About Table Data Deletion, GC, and Region Merge

This topic has been translated from a Chinese forum by GPT and might contain errors.

Original topic: 关于表删除数据后gc和region merge

| username: zhanggame1

[TiDB Usage Environment] Production Environment / Testing / PoC
[TiDB Version] 7.1
[Reproduction Path] What operations were performed to encounter the issue
[Encountered Issue: Issue Phenomenon and Impact]
Conducted a test, deleting data from a table with 10 million rows.
All data was deleted, but checking the disk space showed it was not released. The GC is set to default and progressing normally.
What is the issue? Approximately how long after deleting the data will the regions show as empty, and how long will it take to merge?

| username: zhanggame1 | Original post link

Deleted all data from the test table, but after 10 hours the space has not been released and the regions are still there.

| username: xfworld | Original post link

You can check the GC configuration for troubleshooting

The GC execution process can be referred to in the following document

If the data has been deleted and you need a quick GC to release it, you can execute it manually:

| username: zhanggame1 | Original post link

There are issues with the GC parameters. You can try deleting data, but the space occupied by regions will not be released.

| username: xfworld | Original post link

The merging and configuration of regions are related to the scheduling speed of the cluster.

Additionally, if the merging configuration is not enabled, empty regions will not be merged.

| username: redgame | Original post link

gc_life_time and gc_run_interval, and adjust according to the actual situation.”

| username: zhanggame1 | Original post link

Both gc_life_time and gc_run_interval are set to 10 minutes. You can test deleting a large amount of data; it’s very difficult to trigger space reclamation.

| username: zhanggame1 | Original post link

The merge configuration is enabled by default. Although all the data has been deleted, as shown in the figure above, the size of the queried regions is still higher than the merge trigger condition of 20M.

| username: zhanggame1 | Original post link

I have also tried compact, but it didn’t have any effect.

| username: xfworld | Original post link

The merge scheduling strategy can be adjusted because too frequent scheduling will affect the performance of the cluster, and the default value is relatively conservative.
There is also some introduction in the official documentation:

If the merge is not effective, you can check whether the cross-table merge parameter is enabled. Refer to this document:

| username: zhanggame1 | Original post link

Using version 7.1, all parameters for cross-table merging are enabled. The test is relatively simple: create a new table, insert a large amount of data, then loop to delete all of it. It turns out that the space cannot be reclaimed.

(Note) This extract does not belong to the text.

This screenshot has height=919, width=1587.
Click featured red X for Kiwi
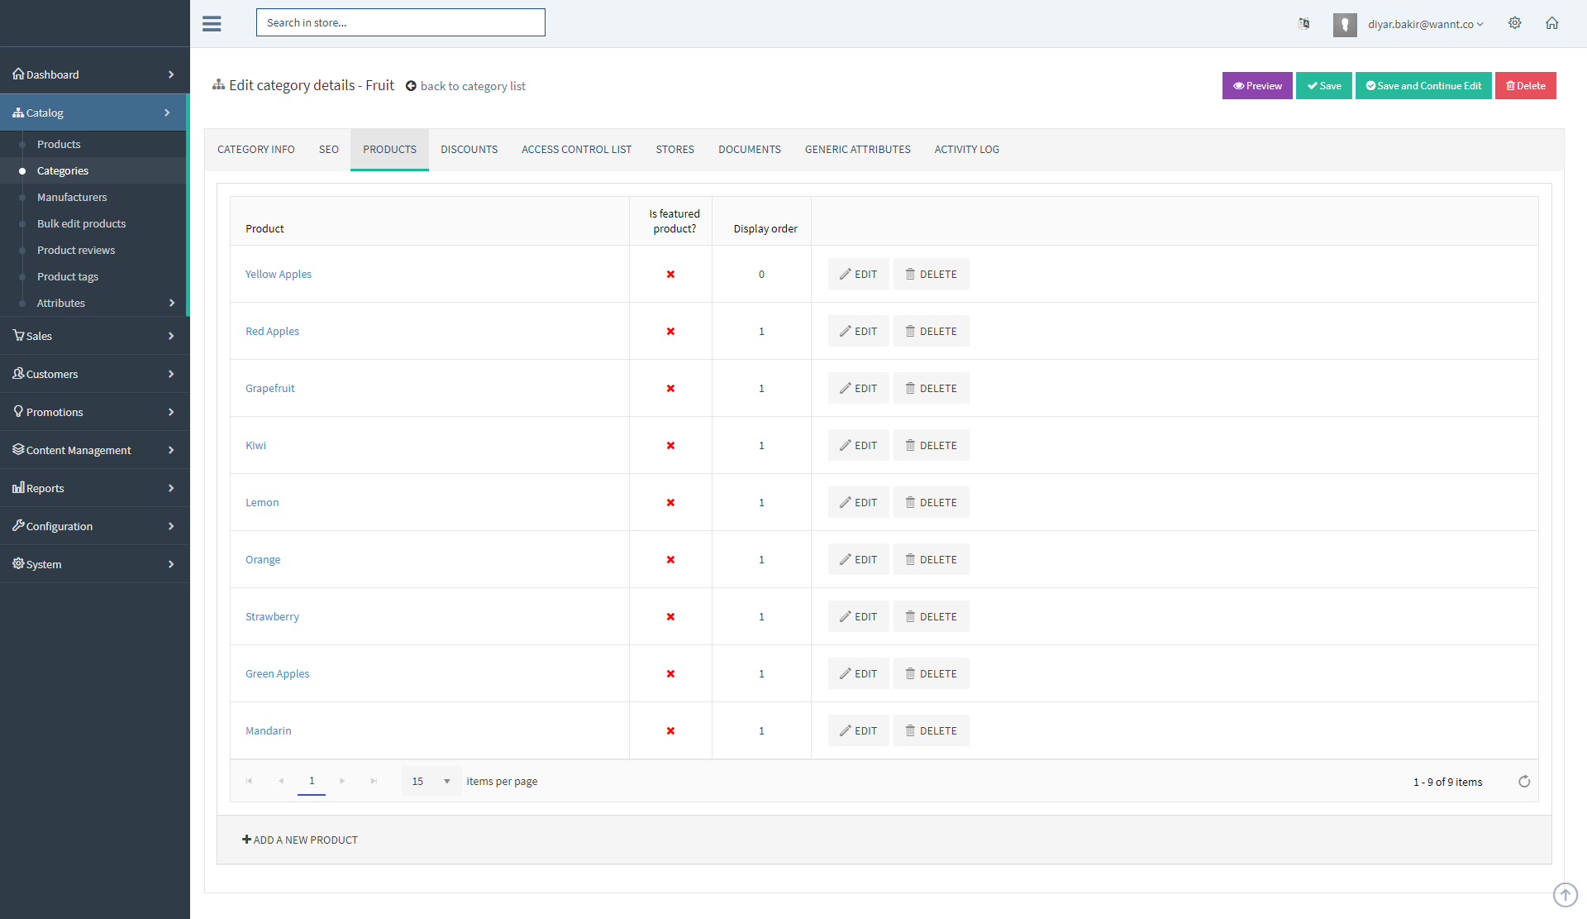point(670,446)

| username: cy6301567 | Original post link

This is explained in more detail.

| username: TiDBer_vfJBUcxl | Original post link

After performing delete operations on data, space reclamation is relatively slow. How to handle it?
TiDB uses Multi-Version Concurrency Control (MVCC). To allow concurrent transactions to view earlier versions of the data, deleted data does not immediately reclaim space but instead delays garbage collection (GC) for a period of time.

  1. You can configure the retention period of historical data by modifying the system variable tidb_gc_life_time (default value is 10m0s).
  2. You can set parallel GC to accelerate space reclamation. The default concurrency is 1, and it can be adjusted up to 50% of the number of TiKV instances. You can use the command update mysql.tidb set VARIABLE_VALUE=3 where VARIABLE_NAME="tikv_gc_concurrency"; to adjust it.

Does TiDB immediately release space after deleting data?
DELETE, TRUNCATE, and DROP do not immediately release space. For TRUNCATE and DROP operations, after reaching TiDB’s GC (garbage collection) time (default 10 minutes), TiDB’s GC mechanism will delete the data and release the space. For DELETE operations, TiDB’s GC mechanism will delete the data, but it will not release the space. Instead, the space will be reused when subsequent data is written to RocksDB and compacted.

What is the most efficient and fastest way to delete data?
When deleting a large amount of data, it is recommended to use DELETE FROM t WHERE x LIMIT 5000. It is advisable to use a strong filtering index column or directly use the primary key to select a range, such as id >= 5000n + m AND id <= 5000(n + 1) + m, and delete in a loop, using Affected Rows == 0 as the loop termination condition. This avoids the limitation of transaction size. If the amount of data to be deleted at once is very large, this looping method will become slower because each deletion traverses from the beginning. After the initial deletions, many deletion marks will remain for a short time (which will be GC’d later), affecting subsequent DELETE statements. If possible, it is recommended to refine the WHERE condition.

| username: zhanggame1 | Original post link

For the DELETE operation, TiDB’s GC mechanism will delete the data but will not release the space.

In other words, even after the DELETE operation and GC, the space will not be released.

| username: system | Original post link

This topic was automatically closed 60 days after the last reply. New replies are no longer allowed.